### PROVIDED INFORMATION
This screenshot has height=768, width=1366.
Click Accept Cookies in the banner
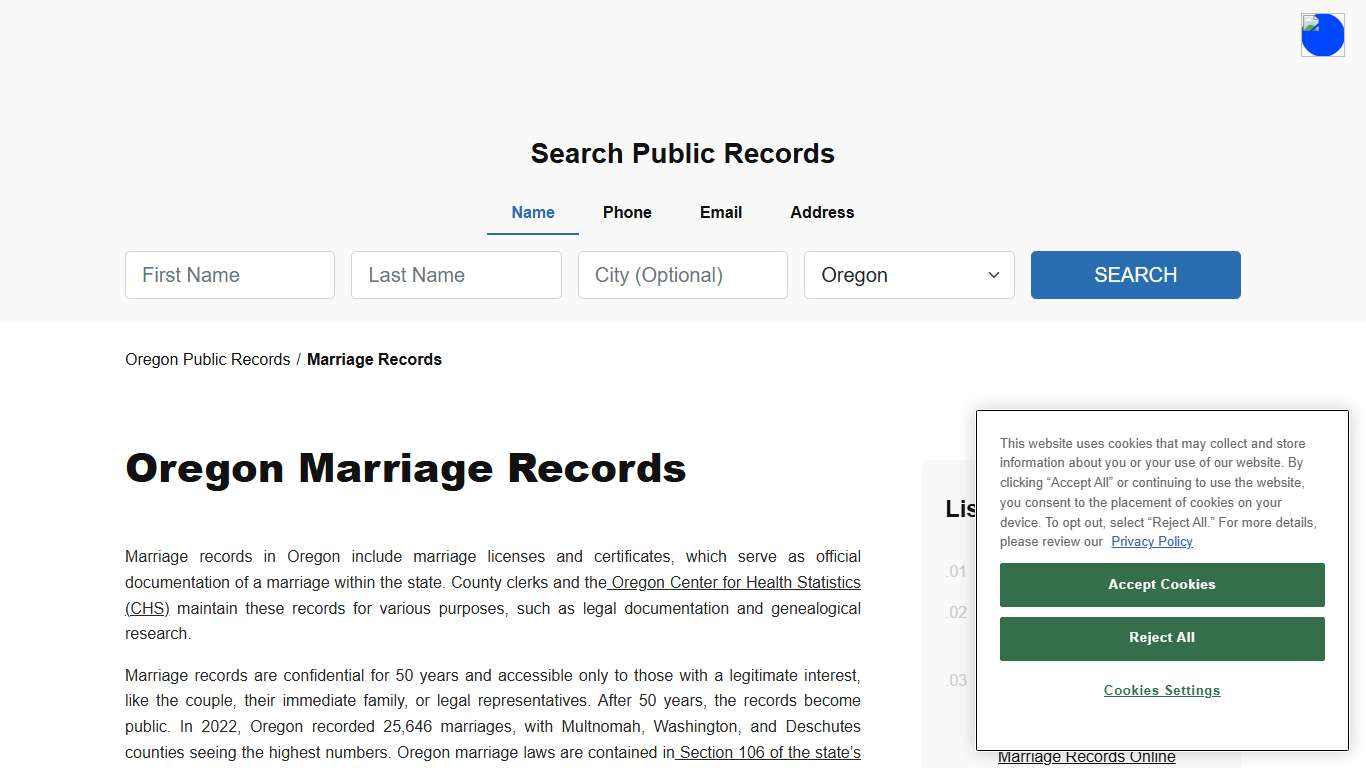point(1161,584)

--

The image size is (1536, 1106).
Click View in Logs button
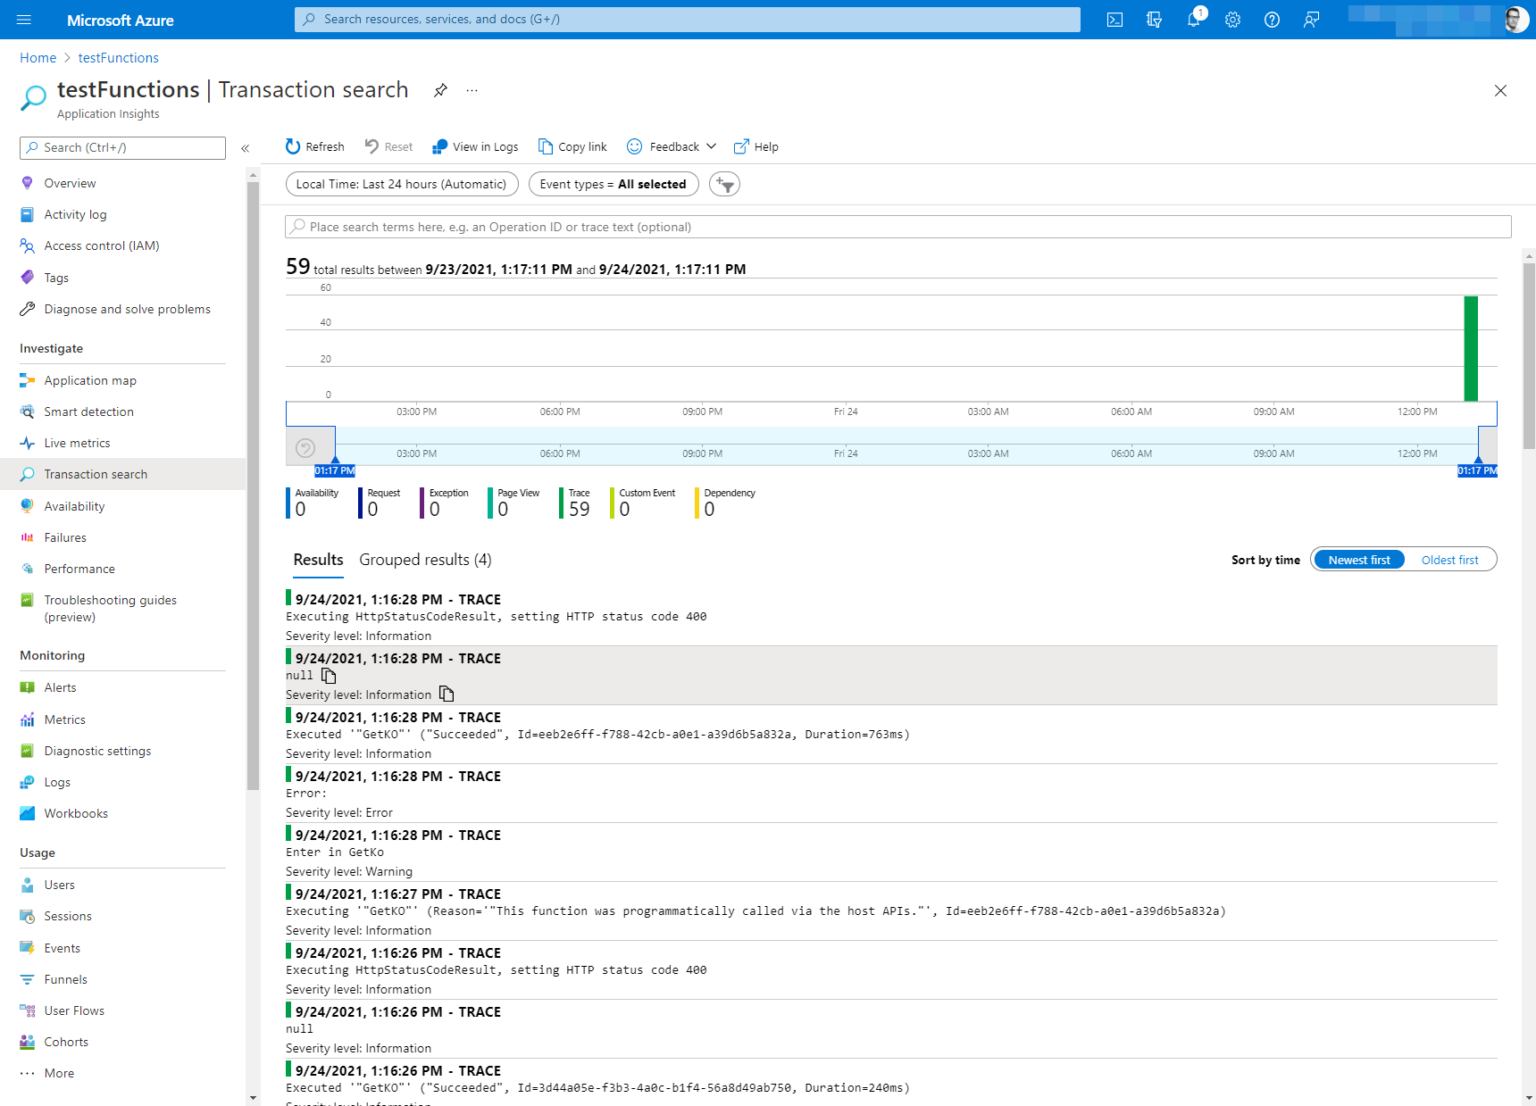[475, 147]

...

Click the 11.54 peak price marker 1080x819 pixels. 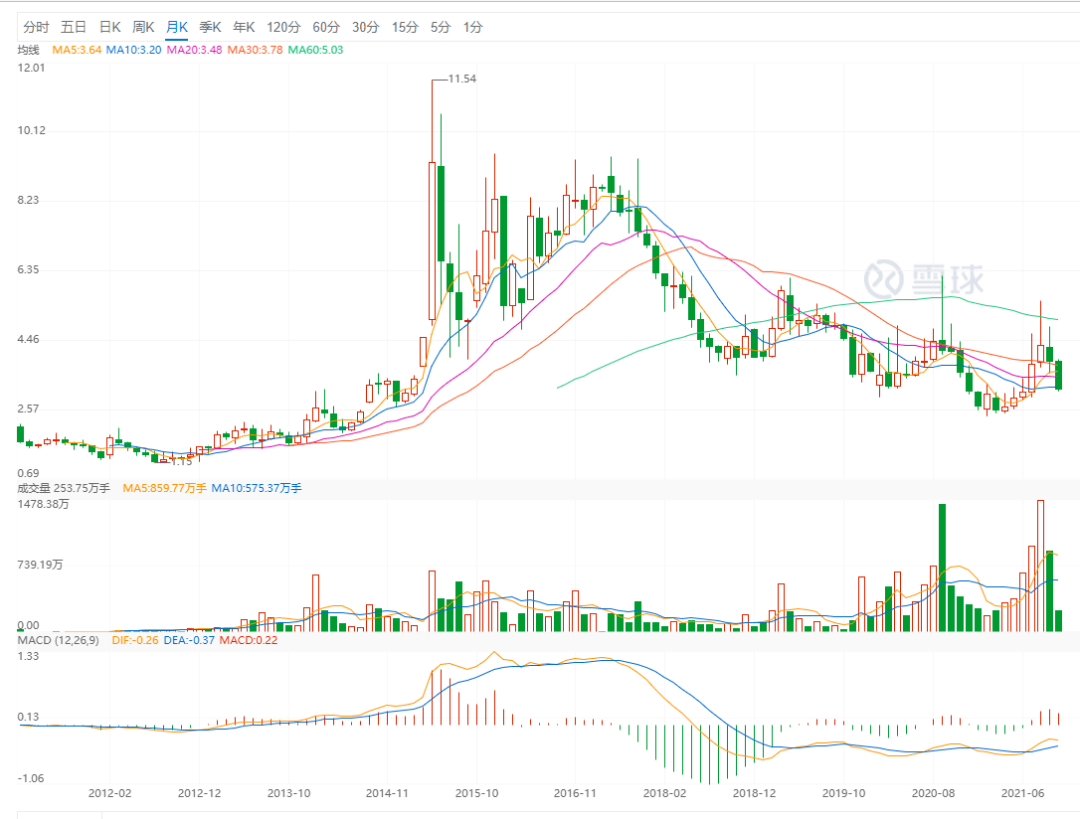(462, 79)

### PROBLEM DETAILS
Rewrite the records from the line containing "This screenshot has height=768, width=1366." up to and including the line containing "point(1161,584)", swapping "banner" for "dialog" and keeping everything else the same. Give only those lines, and leave the pictures out.

### THE ANSWER
This screenshot has height=768, width=1366.
Click Accept Cookies in the dialog
point(1161,584)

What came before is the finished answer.